• _STORED DATA_:
↓↓↓
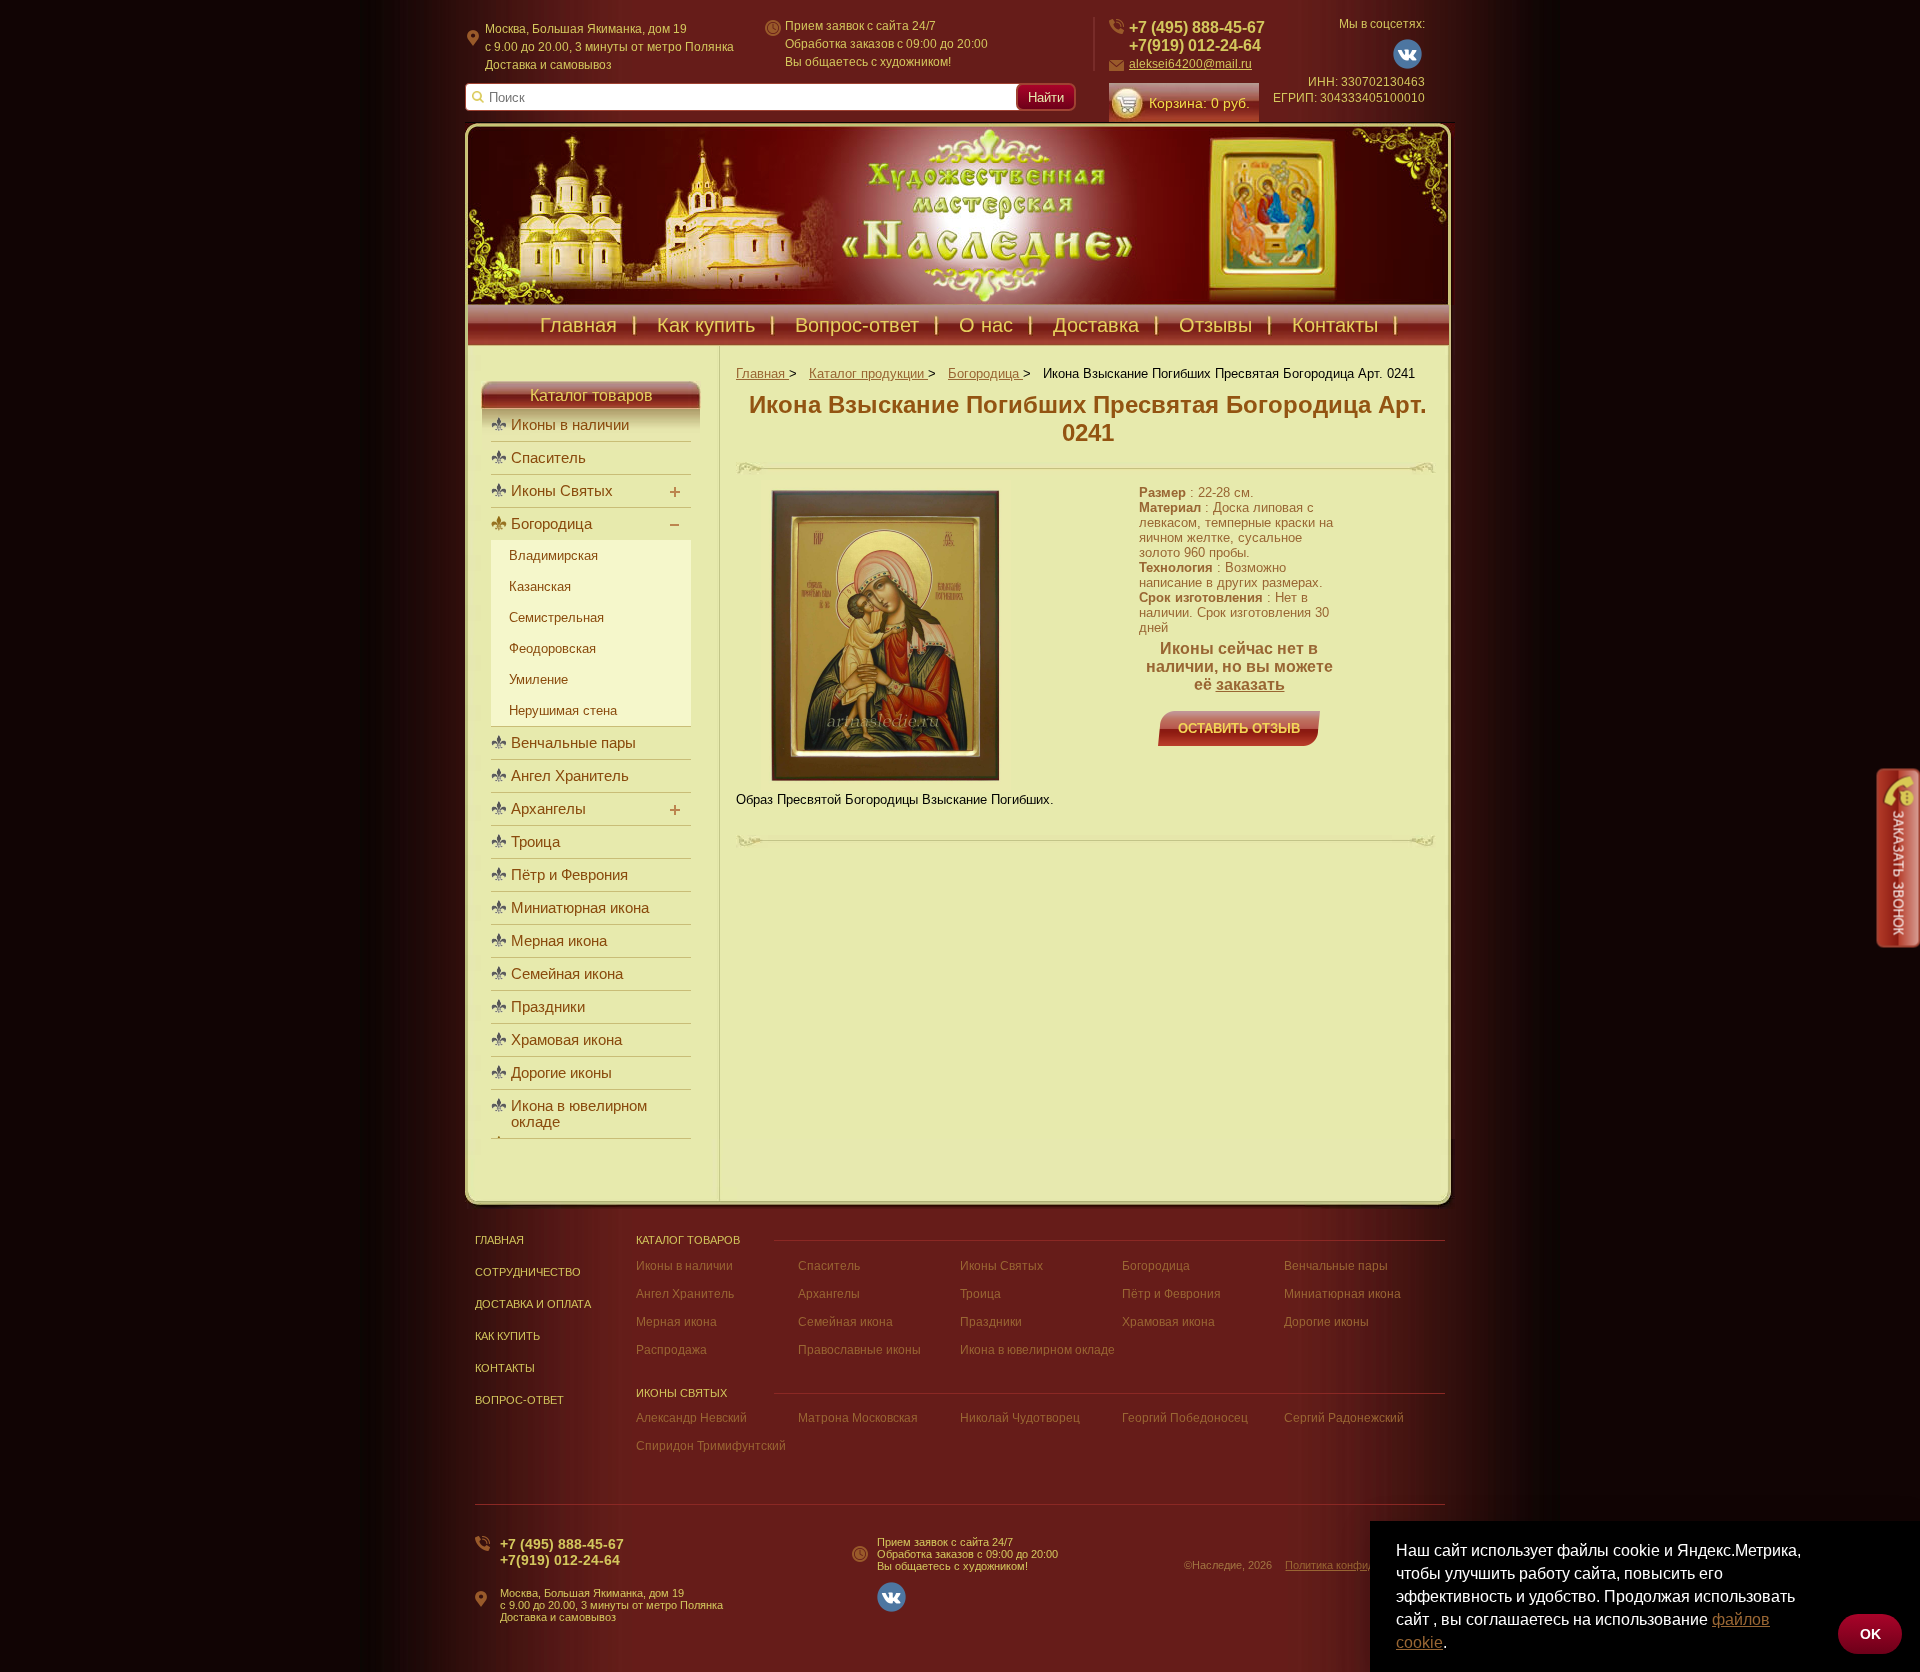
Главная (578, 325)
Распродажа (671, 1350)
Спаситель (548, 458)
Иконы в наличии (570, 425)
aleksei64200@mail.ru (1190, 64)
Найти (1046, 97)
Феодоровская (552, 648)
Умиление (538, 679)
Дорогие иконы (561, 1073)
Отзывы (1215, 325)
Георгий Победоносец (1185, 1418)
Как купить (706, 325)
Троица (535, 842)
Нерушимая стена (563, 710)
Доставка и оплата (533, 1304)
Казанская (540, 586)
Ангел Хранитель (570, 776)
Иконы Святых (562, 491)
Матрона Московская (858, 1418)
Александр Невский (691, 1418)
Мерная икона (559, 941)
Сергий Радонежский (1344, 1418)
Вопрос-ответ (857, 325)
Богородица (551, 524)
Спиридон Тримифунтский (711, 1446)
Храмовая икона (566, 1040)
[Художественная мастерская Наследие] (960, 213)
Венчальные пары (573, 743)
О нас (986, 325)
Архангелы (548, 809)
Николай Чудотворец (1020, 1418)
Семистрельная (556, 617)
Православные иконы (859, 1350)
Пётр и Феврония (569, 875)
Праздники (548, 1007)
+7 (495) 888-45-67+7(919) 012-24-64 (1197, 36)
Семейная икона (567, 974)
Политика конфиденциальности (1365, 1565)
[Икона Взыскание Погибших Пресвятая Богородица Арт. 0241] (886, 787)
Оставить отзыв (1239, 728)
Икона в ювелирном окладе (579, 1114)
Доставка (1096, 325)
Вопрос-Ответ (519, 1400)
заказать (1250, 684)
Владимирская (553, 555)
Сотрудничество (528, 1272)
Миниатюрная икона (580, 908)
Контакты (1335, 325)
↑↑↑
• _REQUIRED WORK_: Please return the entries above exactly as they appear, but without the pictures.

• _WRITTEN ANSWER_:
Главная (578, 325)
Распродажа (671, 1350)
Спаситель (548, 458)
Иконы в наличии (570, 425)
aleksei64200@mail.ru (1190, 64)
Найти (1046, 97)
Феодоровская (552, 648)
Умиление (538, 679)
Дорогие иконы (561, 1073)
Отзывы (1215, 325)
Георгий Победоносец (1185, 1418)
Как купить (706, 325)
Троица (535, 842)
Нерушимая стена (563, 710)
Доставка и оплата (533, 1304)
Казанская (540, 586)
Ангел Хранитель (570, 776)
Иконы Святых (562, 491)
Матрона Московская (858, 1418)
Александр Невский (691, 1418)
Мерная икона (559, 941)
Сергий Радонежский (1344, 1418)
Вопрос-ответ (857, 325)
Богородица (551, 524)
Спиридон Тримифунтский (711, 1446)
Храмовая икона (566, 1040)
[Художественная мастерская Наследие] (960, 213)
Венчальные пары (573, 743)
О нас (986, 325)
Архангелы (548, 809)
Николай Чудотворец (1020, 1418)
Семистрельная (556, 617)
Православные иконы (859, 1350)
Пётр и Феврония (569, 875)
Праздники (548, 1007)
+7 (495) 888-45-67+7(919) 012-24-64 (1197, 36)
Семейная икона (567, 974)
Политика конфиденциальности (1365, 1565)
[Икона Взыскание Погибших Пресвятая Богородица Арт. 0241] (886, 787)
Оставить отзыв (1239, 728)
Икона в ювелирном окладе (579, 1114)
Доставка (1096, 325)
Вопрос-Ответ (519, 1400)
заказать (1250, 684)
Владимирская (553, 555)
Сотрудничество (528, 1272)
Миниатюрная икона (580, 908)
Контакты (1335, 325)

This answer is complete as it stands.